The taxpayer also said some of the distributions were repayment of loans to the company. Here the taxpayer was the victim of informal bookkeeping:
There were no written agreements or promissory notes supporting Mr. Blodgett’s testimony that the transfers were loans. While it is true that a portion of the transfers was reported as loans from shareholders on petitioner’s Forms 1120S, that entry is of little value without the support of other objective criteria. Indeed, petitioner did not even report the $10,000 transfer as a shareholder loan on its 2008 return. The absence of notes or other instruments, plus petitioner’s failure to treat the $10,000 transfer as a loan at all, indicates that the transfers were not loans.
To make things worse, the court upheld late payment penalties on the payroll taxes.
I think the taxpayer gets a raw deal here. The IRS imposed $30,844 of wages on the taxpayer in 2007, even though the corporation’s net taxable income for the year was only $877, not counting the “wages.” It hit him with another $31,644 if wages for 2008, when pre-wage income was only $8,950. In other words, the Tax Court expected the corporation to incur a taxable loss just to generate some payroll taxes for the IRS. That’s ridiculous, and a worse result than the same taxpayer would have had running the business on a Schedule C.
Furthermore, the Tax Court was too cavalier in disregarding the loans and repayments. It’s wrong to expect a one-man corporation to generate prissy paperwork when the shareholder advances funds. Yet because he didn’t have pieces of paper with the magic words, he got stuck with payroll taxes — and penalties.

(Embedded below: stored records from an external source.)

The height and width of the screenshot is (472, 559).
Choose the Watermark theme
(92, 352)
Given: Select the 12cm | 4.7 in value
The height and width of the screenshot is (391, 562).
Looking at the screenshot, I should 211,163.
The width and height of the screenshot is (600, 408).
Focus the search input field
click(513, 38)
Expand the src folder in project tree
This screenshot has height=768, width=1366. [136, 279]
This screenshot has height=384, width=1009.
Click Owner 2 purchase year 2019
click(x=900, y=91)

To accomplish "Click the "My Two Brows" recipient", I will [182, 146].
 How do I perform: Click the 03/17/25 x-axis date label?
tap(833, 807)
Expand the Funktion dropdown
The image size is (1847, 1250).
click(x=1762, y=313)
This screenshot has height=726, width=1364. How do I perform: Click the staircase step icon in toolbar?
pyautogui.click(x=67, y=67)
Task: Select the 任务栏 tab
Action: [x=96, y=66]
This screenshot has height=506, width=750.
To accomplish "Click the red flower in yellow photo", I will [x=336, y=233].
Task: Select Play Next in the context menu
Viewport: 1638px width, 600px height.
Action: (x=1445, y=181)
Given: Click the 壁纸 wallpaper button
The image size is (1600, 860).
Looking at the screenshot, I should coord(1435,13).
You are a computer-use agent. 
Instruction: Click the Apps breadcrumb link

The Moral? When advancing and withdrawing funds from an S corporation, be sure to generate the appropriate prissy paperwork. And if a wholly-owned S corporation generates enough cash to distribute to an owner working in the business, set a salary and pay the payroll taxes on at least a “reasonable” amount, or the IRS might impose payroll taxes on all of it. You have to protect yourself from an unreasonable IRS assessment, because it looks like the Tax Court won’t.